>> Start TEXT EXTRACT

Gluing submanifolds along their common boundary

Question

Let $M$ be a smooth $m$-manifold and $N_1$, $N_2$ smooth embedded $k$-submanifolds such that

• $N_1\cap N_2=\partial N_1=\partial N_2$,
• for each $x\in N_1\cap N_2$, $T_x N_1=T_x N_2$, and
• for $x\in N_1\cap N_2$, each vector in $T_x N_1$ is inwards-pointing wrt. $N_1$ iff it is outwards pointing wrt. $N_2$ and vice versa.

Is it true that $N_1\cup N_2$ is a smooth embedded $k$-submanifold with $N_1\cap N_2$ in its interior?

Edit: It follows from mollyerin's answer that $N$ is not necessarily the image of a $C^\infty$ embedding. But I have further bounty questions:

• Is it at least the image of a $C^1$ embedding?
• Are there some further simple conditions that I should include so that $N$ is a smooth ($C^\infty$) embedded submanifold?
• Can I "change" $N$ in some arbitrary small neighborhood of $N_1\cap N_2$ to make the resulting manifold smooth?

Answer 1

This is false; you'll need assumptions (I'm not sure what good ones are) that ensure that the manifolds glue together "smoothly". As a counterexample, let $f_1: (-\infty, 0] \to \mathbb{R}^2$ be the map $f_1(x) = -x^2$, and let $f_2 : [0, \infty) \to \mathbb{R}^2$ be given by $f_2(x) = x^2$. We of course let $N_1$ be the image of $f_1$ and $N_2$ the image of $f_2$. Then $N_1$ and $N_2$ satisfy your conditions. However, $N = N_1 \cup N_2$ is not a smooth embedded manifold.

[Proof: If it were, there would be a smooth embedding $g : \mathbb{R} \to \mathbb{R}^2$ whose image is $N$. Say $g = (g_1, g_2)$. The map $g_1$ satisfies $g_1'(t) \neq 0$ for all $t$, and so (since it is also smooth), it is a diffeomorphism $\mathbb{R} \to \mathbb{R}$ (by the inverse function theorem). Therefore the map $g \circ g_1^{-1}$ is a smooth embedding $\mathbb{R} \to \mathbb{R}^2$ whose image is $N$, and this map has the form $x \mapsto (x, g_2 \circ g_1^{-1}(x)$), so evidently $g_2 \circ g_1(x) = sign(x) x^2$. But this map is not smooth. ]

>> End TEXT EXTRACT
>> Start ENTRIES

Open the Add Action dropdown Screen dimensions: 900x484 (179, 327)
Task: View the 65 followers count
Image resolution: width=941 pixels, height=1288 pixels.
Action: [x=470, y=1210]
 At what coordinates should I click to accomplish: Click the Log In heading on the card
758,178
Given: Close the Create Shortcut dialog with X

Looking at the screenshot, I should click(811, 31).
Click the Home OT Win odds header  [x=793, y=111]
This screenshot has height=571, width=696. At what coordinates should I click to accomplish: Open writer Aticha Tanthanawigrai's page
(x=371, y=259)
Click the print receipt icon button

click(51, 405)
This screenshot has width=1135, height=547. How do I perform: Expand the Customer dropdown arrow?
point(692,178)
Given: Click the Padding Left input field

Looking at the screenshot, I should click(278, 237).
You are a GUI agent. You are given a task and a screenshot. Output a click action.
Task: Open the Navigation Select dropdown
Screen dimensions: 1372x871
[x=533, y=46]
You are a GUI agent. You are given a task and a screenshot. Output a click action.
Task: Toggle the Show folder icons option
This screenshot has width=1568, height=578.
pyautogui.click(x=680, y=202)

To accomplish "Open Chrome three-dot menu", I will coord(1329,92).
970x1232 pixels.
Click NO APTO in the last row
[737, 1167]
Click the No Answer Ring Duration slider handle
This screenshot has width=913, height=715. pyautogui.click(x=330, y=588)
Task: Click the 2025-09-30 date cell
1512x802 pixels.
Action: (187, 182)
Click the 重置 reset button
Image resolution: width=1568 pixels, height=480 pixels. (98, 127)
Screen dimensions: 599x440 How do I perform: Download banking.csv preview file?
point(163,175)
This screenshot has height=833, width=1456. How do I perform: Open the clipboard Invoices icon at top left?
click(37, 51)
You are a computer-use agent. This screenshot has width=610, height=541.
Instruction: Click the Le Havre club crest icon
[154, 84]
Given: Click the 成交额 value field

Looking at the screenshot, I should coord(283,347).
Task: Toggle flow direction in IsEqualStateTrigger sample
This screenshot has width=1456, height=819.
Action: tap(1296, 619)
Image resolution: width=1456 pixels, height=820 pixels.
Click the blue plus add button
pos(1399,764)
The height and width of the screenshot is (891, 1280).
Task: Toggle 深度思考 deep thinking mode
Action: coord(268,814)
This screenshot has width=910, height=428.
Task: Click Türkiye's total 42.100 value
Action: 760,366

>> End ENTRIES

** REQUIRED TASK 1 **
Condense the paragraph in the thread on gluing submanifolds that begins "Let $M$ be a smooth $m$-manifold" into a brief list that keeps its main facts.
** REQUIRED TASK 2 **
From the thread on gluing submanifolds, write out word for word the passage from "Let $M$ be a" to "($C^\infty$) embedded submanifold?".
The records were taken from a separate source.

** CORRECT RESPONSE 1 **
- $M$ is a smooth $m$-manifold, and $N_1$, $N_2$ are smooth embedded $k$-submanifolds.
- $N_1\cap N_2=\partial N_1=\partial N_2$.
- For each $x\in N_1\cap N_2$, $T_x N_1=T_x N_2$.
- For such $x$, a vector in $T_x N_1$ points inward with respect to $N_1$ if and only if it points outward with respect to $N_2$, and vice versa.

** CORRECT RESPONSE 2 **
Let $M$ be a smooth $m$-manifold and $N_1$, $N_2$ smooth embedded $k$-submanifolds such that

• $N_1\cap N_2=\partial N_1=\partial N_2$,
• for each $x\in N_1\cap N_2$, $T_x N_1=T_x N_2$, and
• for $x\in N_1\cap N_2$, each vector in $T_x N_1$ is inwards-pointing wrt. $N_1$ iff it is outwards pointing wrt. $N_2$ and vice versa.

Is it true that $N_1\cup N_2$ is a smooth embedded $k$-submanifold with $N_1\cap N_2$ in its interior?

Edit: It follows from mollyerin's answer that $N$ is not necessarily the image of a $C^\infty$ embedding. But I have further bounty questions:

• Is it at least the image of a $C^1$ embedding?
• Are there some further simple conditions that I should include so that $N$ is a smooth ($C^\infty$) embedded submanifold?